Iraq, too, was held together by the Saddam Hussein dictatorship that overwhelmed the profound tensions between Shia, Sunni and Kurdish communities. When that dictatorship was overthrown, communal tensions broke out. The radicals of Al Qaeda and the ISIS are rooted among the Sunni population in a country that was predominantly Shia.

Saddam belonged to the Sunni community, although he was raised a Christian. The new Shia-dominated government in Baghdad continues to be resisted by the Sunnis.

The Assad dictatorship in Syria similarly overwhelmed the religious and ethnic identities in that nation. The Assad family (father and son) emanated from the Shia minority in Syria. In this case, the Sunnis were in the majority.

When the Arab Spring movement broke out, the democratic tendency of the popular movement was quickly commandeered by militant Islamist groups. These groups, identifying either with the Al Qaeda or ISIS, continue resisting the regime in Baghdad. The brutal Assad regime survives because of Russian support.

By contrast, in Tunisia, where there is no pronounced sub-national identities, the Arab Spring produced a secular and democratic political order. It is only here – not in Libya, Syria or Iraq – that the popular movements realized their democratizing potentials.

The overthrown dictatorial regimes in Libya and Iraq can never be restored. The West will not allow that to happen. We have seen the capacity of the deposed dictatorial regimes to create trouble for everyone else even as they maintained some sort of order in their “nations.”

The old formula for maintaining inter-communal order within postcolonial “nations” will no longer work in a rapidly globalized world. The paradox of globalization, as we have seen, is that it revives “localization” – the sharpened self-awareness of distinctiveness among subnational groups.

Over the past few days, the economic difficulties in the Russia Federation is expressing itself in agitation among the ethnically distinct, non-Russian “republics.” The Soviet Union may be dead, except in Putin’s mind. But the Russian Federation is still a residue of the old Tsarist empire.

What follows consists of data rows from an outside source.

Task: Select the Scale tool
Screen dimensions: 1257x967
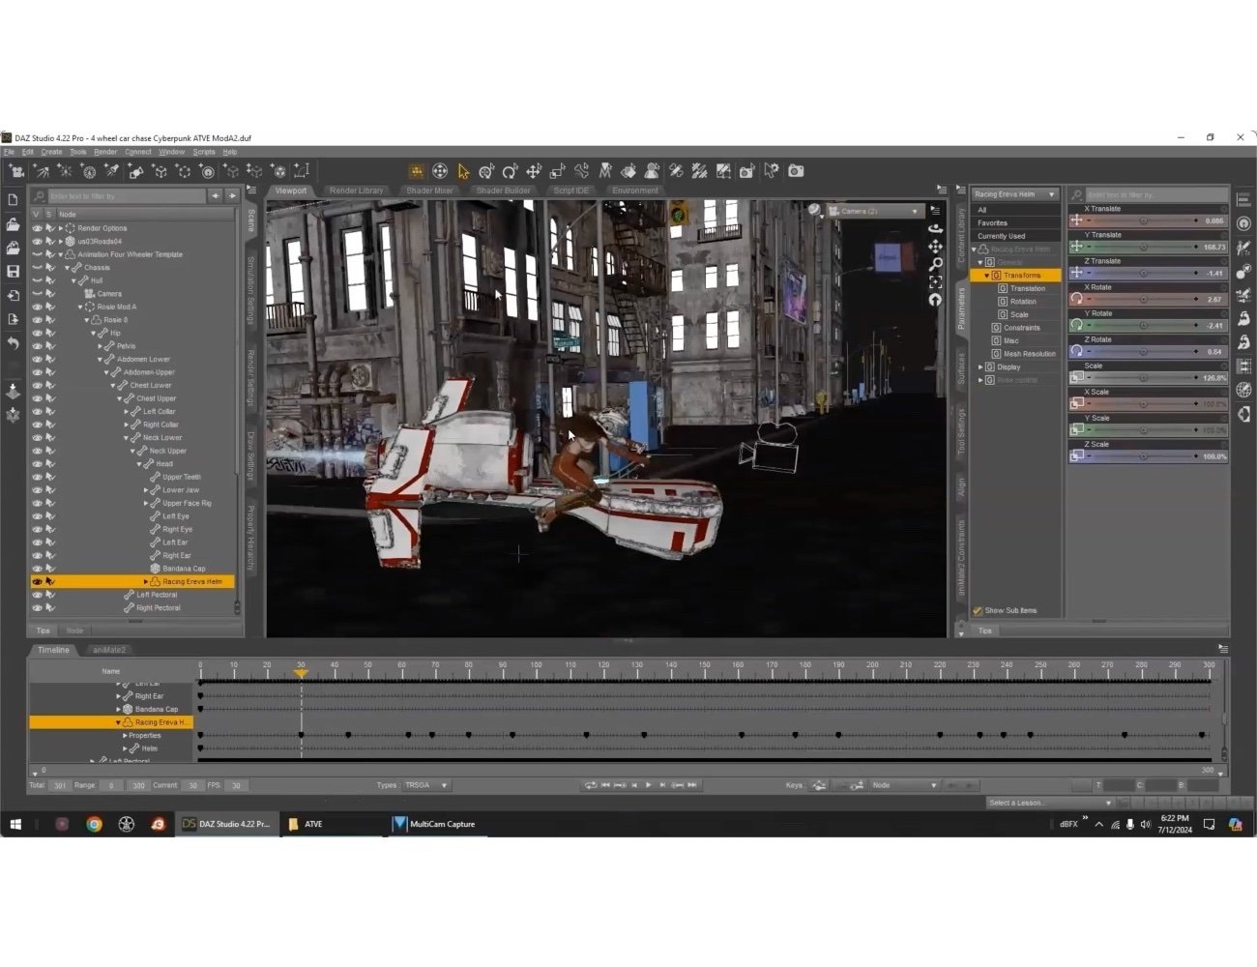Action: [558, 171]
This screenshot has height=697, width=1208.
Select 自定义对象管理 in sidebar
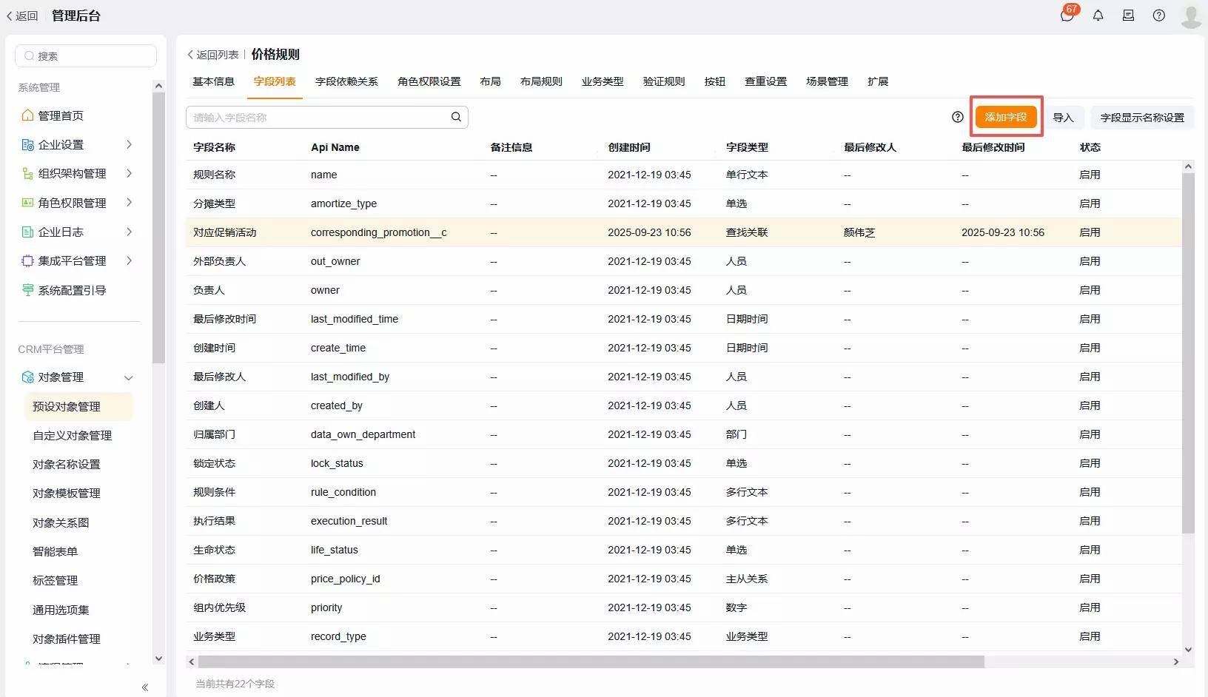click(72, 436)
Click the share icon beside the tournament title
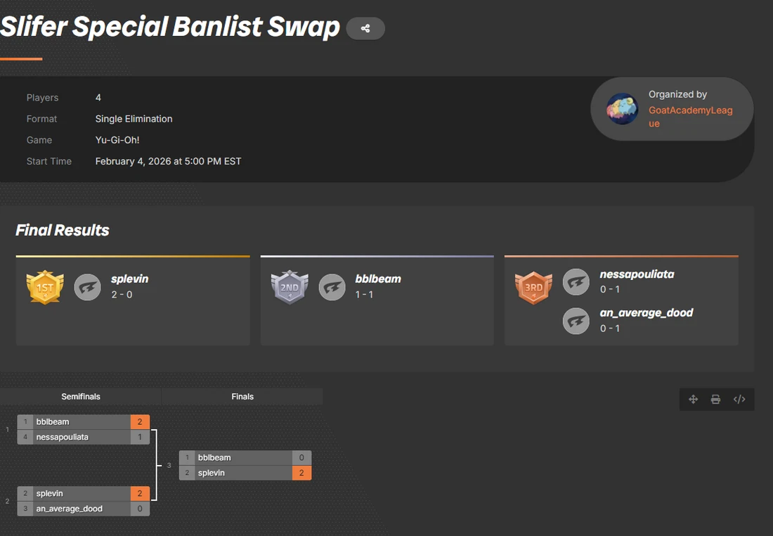 [x=365, y=29]
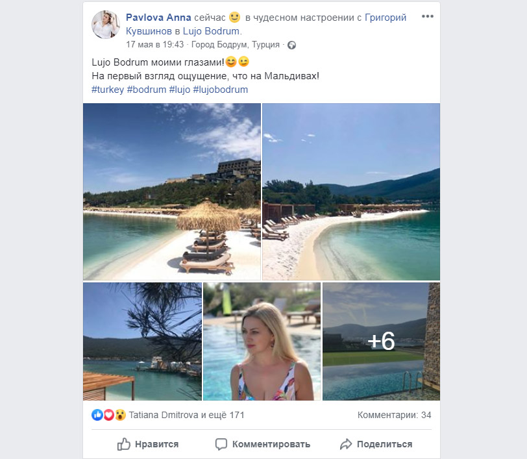
Task: Click the public privacy globe icon
Action: (x=291, y=45)
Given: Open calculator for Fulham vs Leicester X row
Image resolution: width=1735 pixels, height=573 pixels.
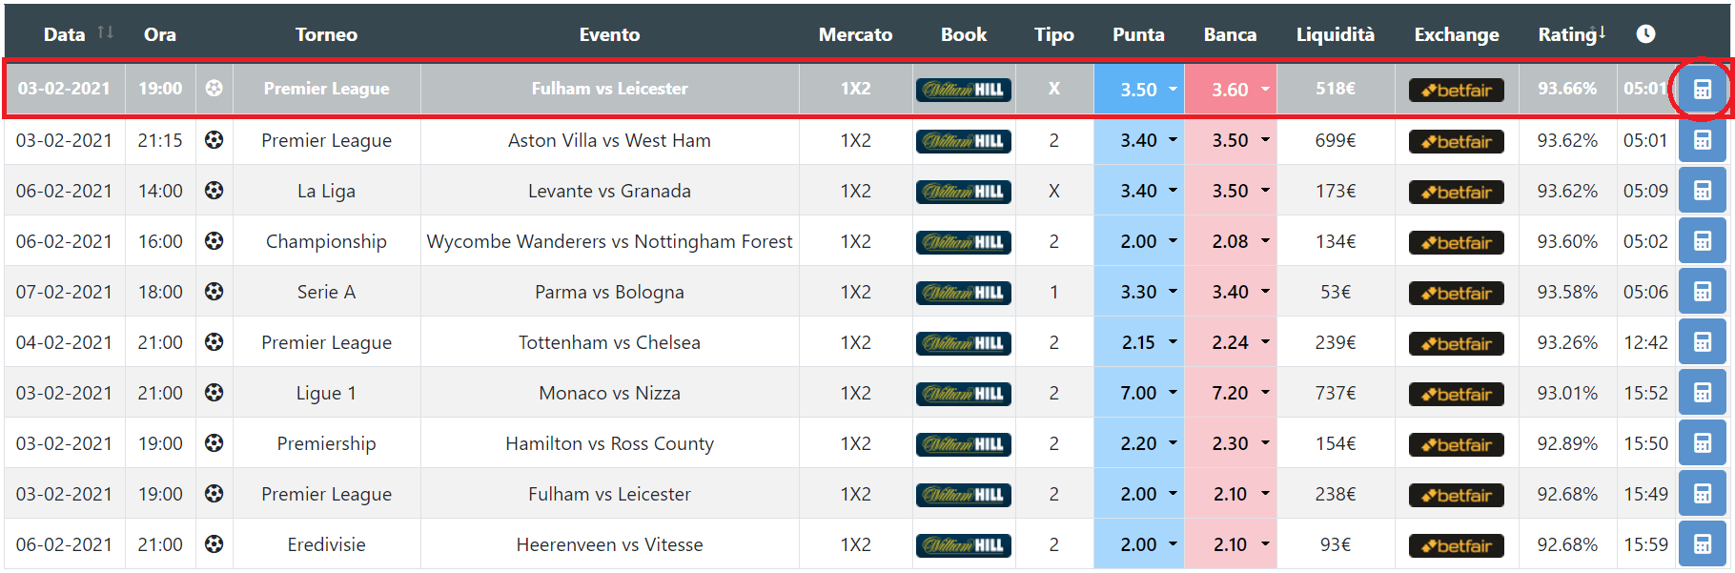Looking at the screenshot, I should (x=1702, y=90).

Because of what Putin did in Ukraine, the quality of life in Russia will continue to deteriorate. It is cut off from the mainstream of global trade and finance. Any postwar arrangement will likely require Russia to pay reparations to Ukraine.

Europe foresees investing trillions of euros in Ukraine after peace is regained. There will be none for Russia. This will fuel disillusionment and revive separatism in the Russian Federation. The remnant of empire presided over by Putin could break up even more.

The peace the world expects for the Middle East and West Asia is one where commerce proceeds with the least friction. The “axis of resistance” sponsored by Iran creates impediments to peaceable commerce.

Predominantly Sunni nations such as Saudi Arabia, the UAE and Egypt have been reluctant to extend any material support to the beleaguered Hamas and their brothers in the Hezbollah. They see these radical militias as instruments for extending Iran’s (and therefore Shia) sphere of influence.

This part of the world, under-reported by the mainstream Western media, is being reshaped very rapidly.